Racial and Ethnic Disparities in Androgenetic Alopecia Clinical Trials in the United States

Introduction: Androgenetic alopecia (AGA) is the most common type of hair loss worldwide and is estimated to affect about 80 million people in the United States. Recent trends suggest that incidence and severity of the disease are increasing across all genders and races. Randomized controlled trials (RCTs) involving diverse patient populations are necessary to individualize treatment. Objective: Evaluate enrollment and subgroup analysis of people falling in racial/ethnic minority groups in phase II and III RCTs for AGA published in the United States within the past 10 years. Methods: We examined completed published phase II and III randomized, double-blind, placebo-controlled trials investigating AGA. Race/ethnicity data was extracted for each RCT using US Census Bureau guidelines. Results: 20 total RCTs with a total of 1855 participants were included in the analysis. 8 (40%) of RCTs included race/ethnicity data. Among these, 3 (15%) studies included only race and 5 (25%) included both. The majority of study patients were white (n= 862/1063, 81.1%) followed by African American (n=127/1063, 11.9%) and Asian (n=33/1063, 3.1%). Six (0.56%) patients identified as American Indian/Alaska Natives, 5 (0.47%) as Hawaiian/Pacific Islander, and 16 (1.5%) as another race or race was unknown.
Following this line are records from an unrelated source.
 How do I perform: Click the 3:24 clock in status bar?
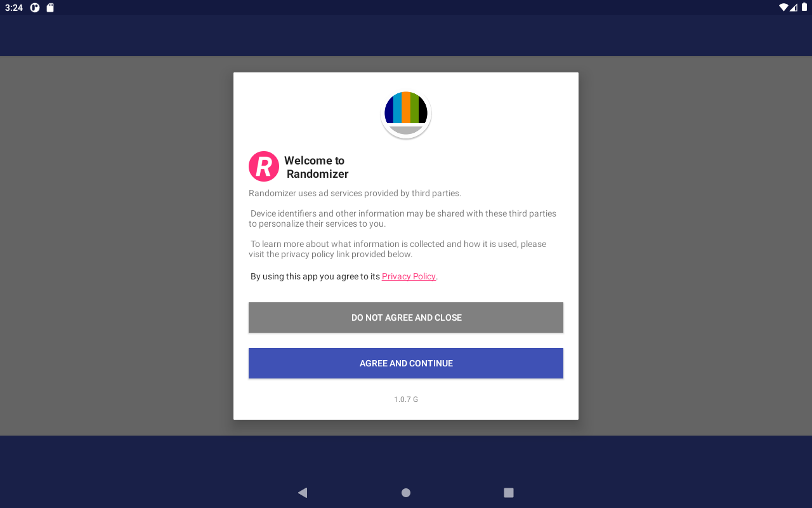tap(14, 8)
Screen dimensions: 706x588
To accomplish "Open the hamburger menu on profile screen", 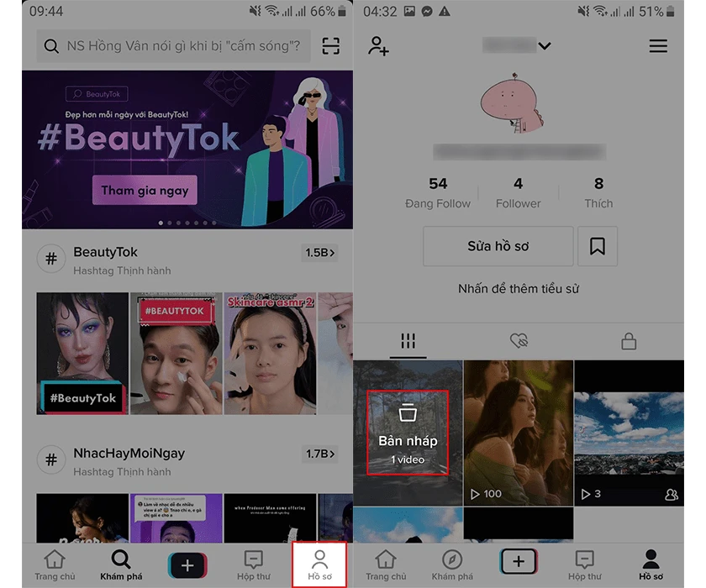I will pyautogui.click(x=658, y=46).
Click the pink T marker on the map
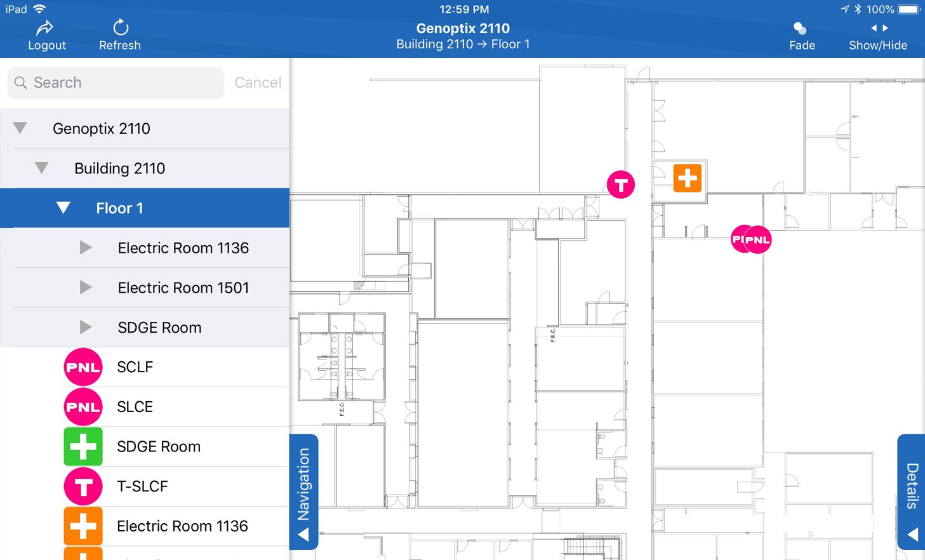925x560 pixels. point(620,185)
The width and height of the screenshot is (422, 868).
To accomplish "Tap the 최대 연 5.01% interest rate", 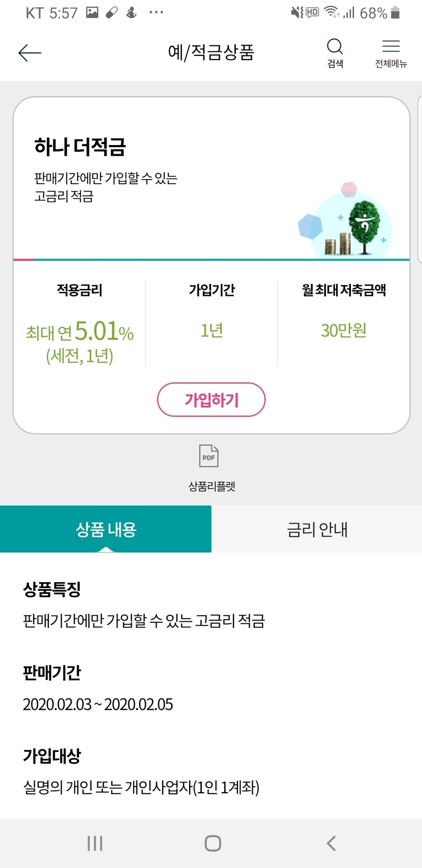I will 80,333.
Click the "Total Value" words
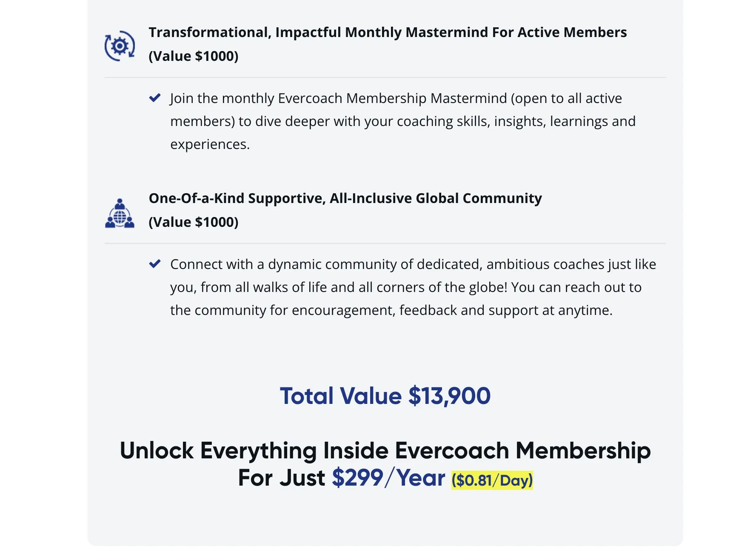The width and height of the screenshot is (756, 552). click(340, 396)
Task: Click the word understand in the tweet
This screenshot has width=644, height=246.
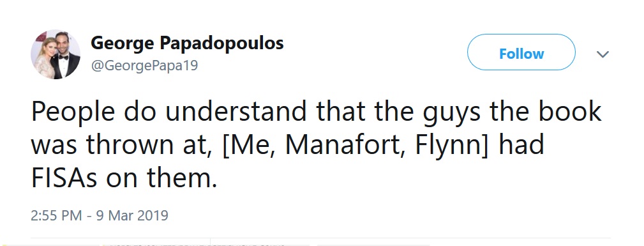Action: [236, 111]
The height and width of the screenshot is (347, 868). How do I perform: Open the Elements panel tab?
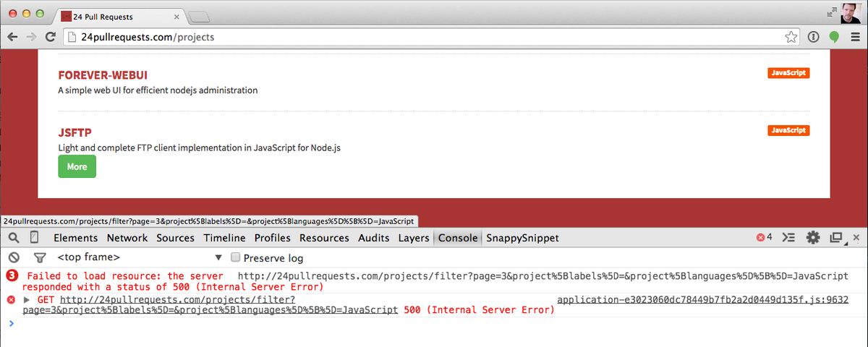pyautogui.click(x=75, y=238)
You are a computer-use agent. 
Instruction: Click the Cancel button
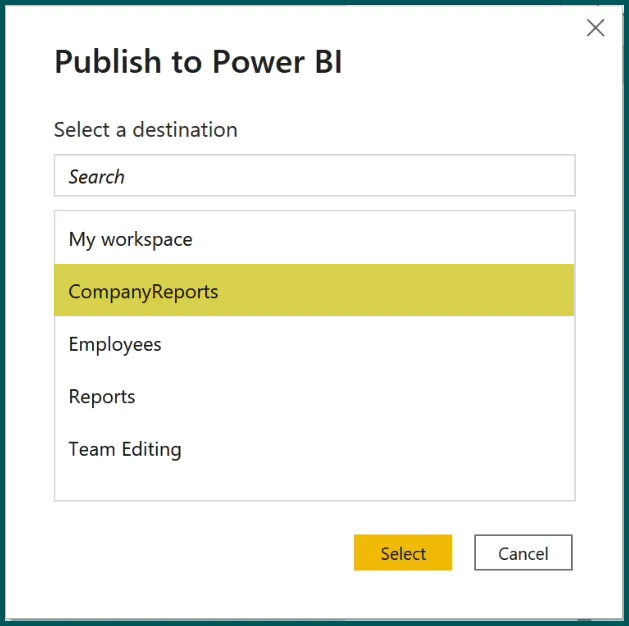click(523, 553)
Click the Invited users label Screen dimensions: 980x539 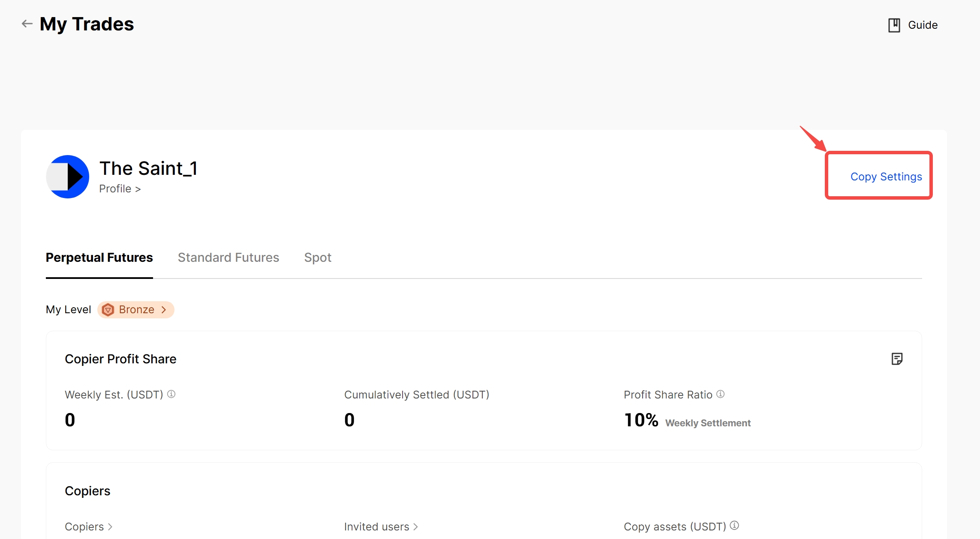pos(376,527)
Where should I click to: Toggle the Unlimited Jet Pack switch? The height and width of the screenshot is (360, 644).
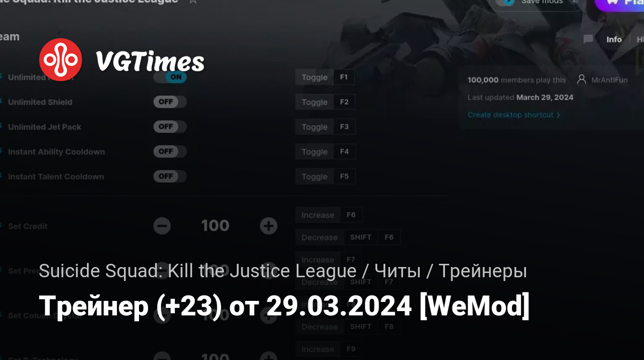tap(170, 127)
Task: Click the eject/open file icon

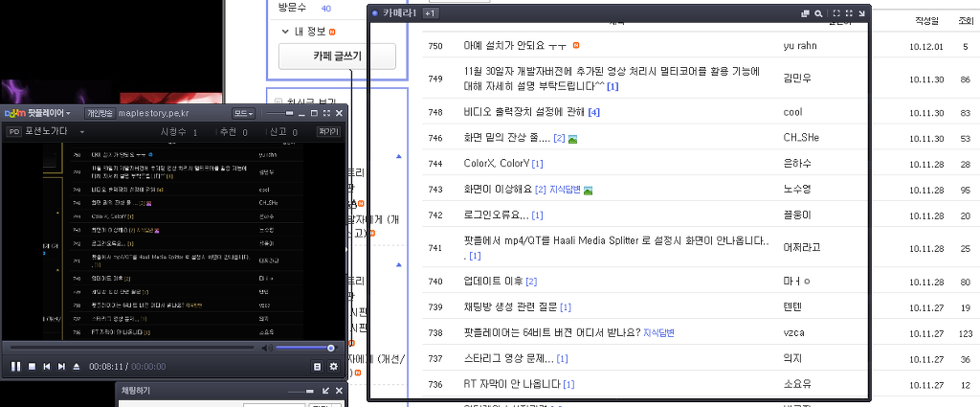Action: [x=77, y=366]
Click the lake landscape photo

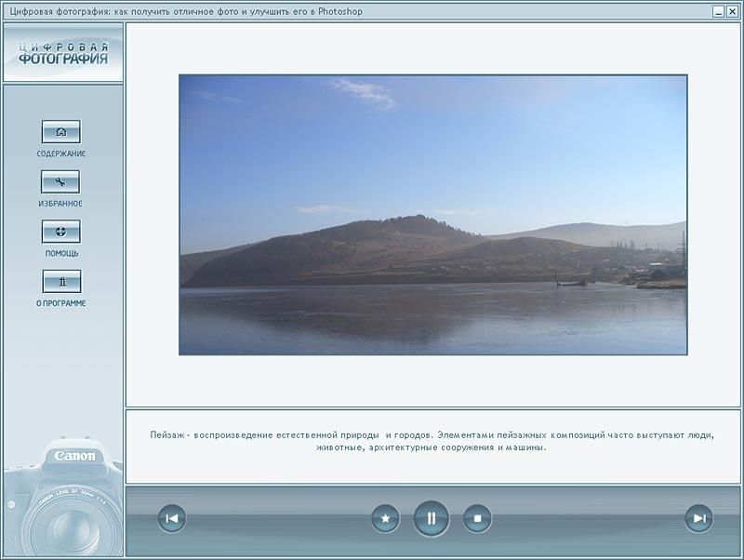[x=432, y=215]
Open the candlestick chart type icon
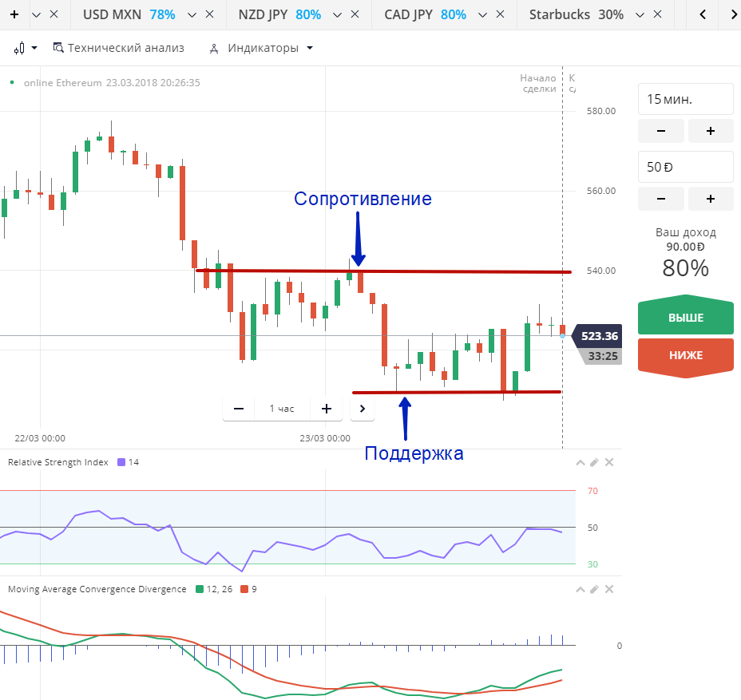Viewport: 741px width, 700px height. tap(18, 47)
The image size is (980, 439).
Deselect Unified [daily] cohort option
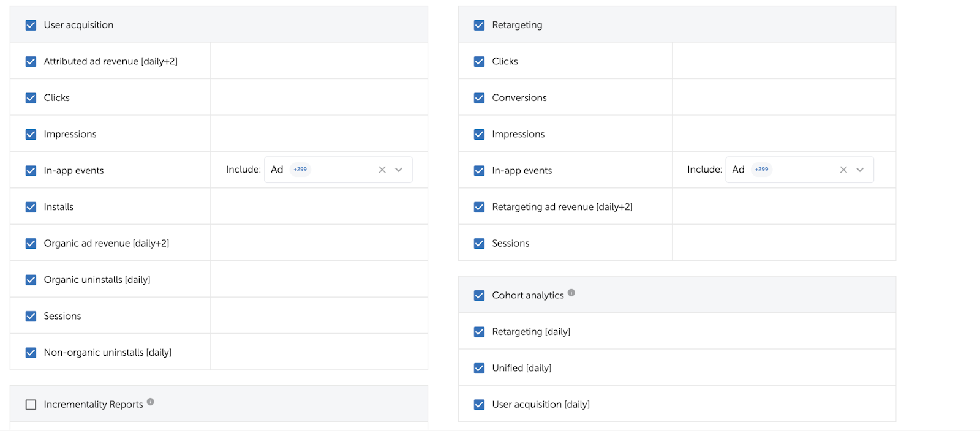coord(479,369)
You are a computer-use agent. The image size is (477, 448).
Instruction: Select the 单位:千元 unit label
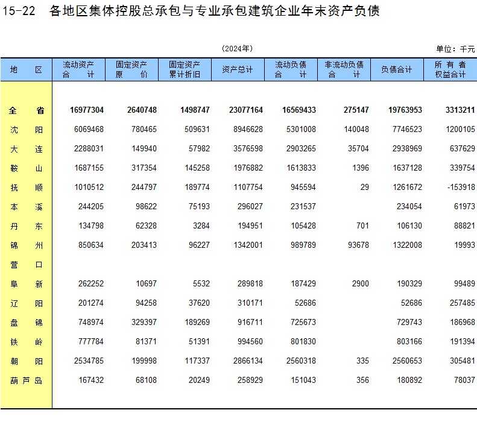click(x=455, y=49)
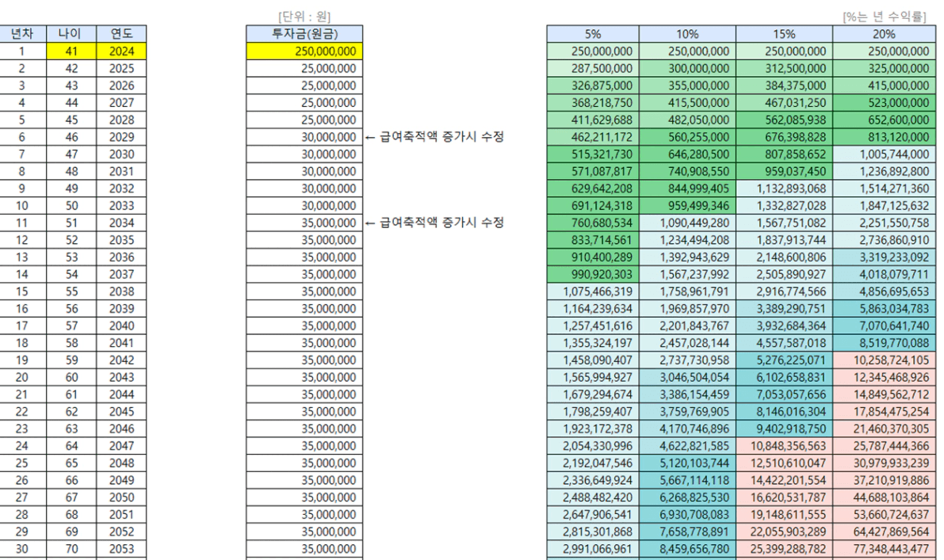This screenshot has height=560, width=944.
Task: Click the "투자금(원금)" column header
Action: (x=305, y=33)

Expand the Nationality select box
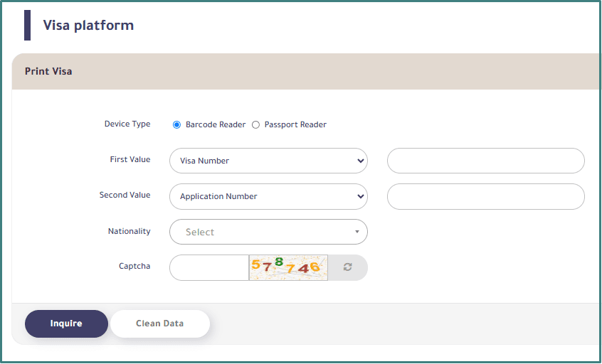[268, 232]
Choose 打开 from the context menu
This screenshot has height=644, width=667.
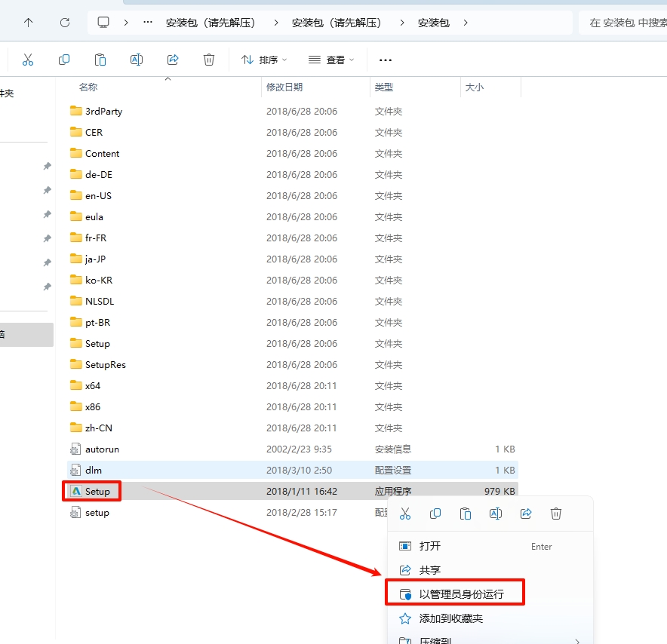[430, 546]
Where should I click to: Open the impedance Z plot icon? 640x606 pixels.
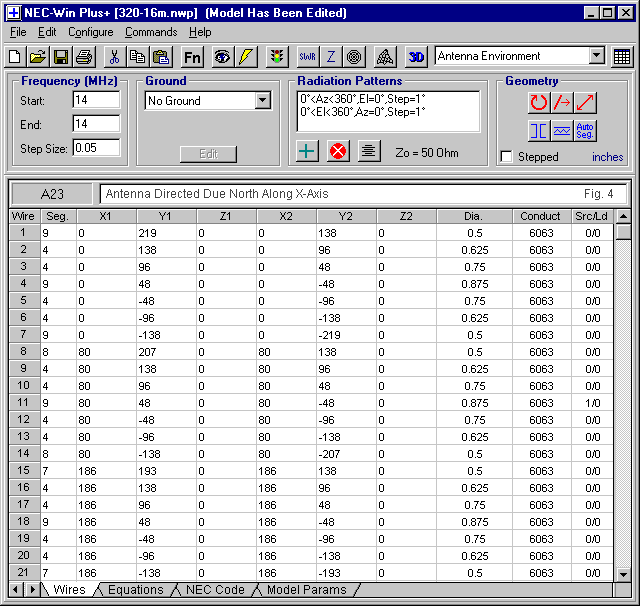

Ethnicity was reported in 5 (25%) of trials, totaling 317 participants; 60 (18.9%) patients identified as Hispanic. Conclusions: Non-Caucasian patients remain underrepresented in RCTs despite AGA being a highly prevalent condition, reducing the generalizability of trial outcomes to the general population. Future RCTs should update definitions of race/ethnicity and include more diversity among AGA patients.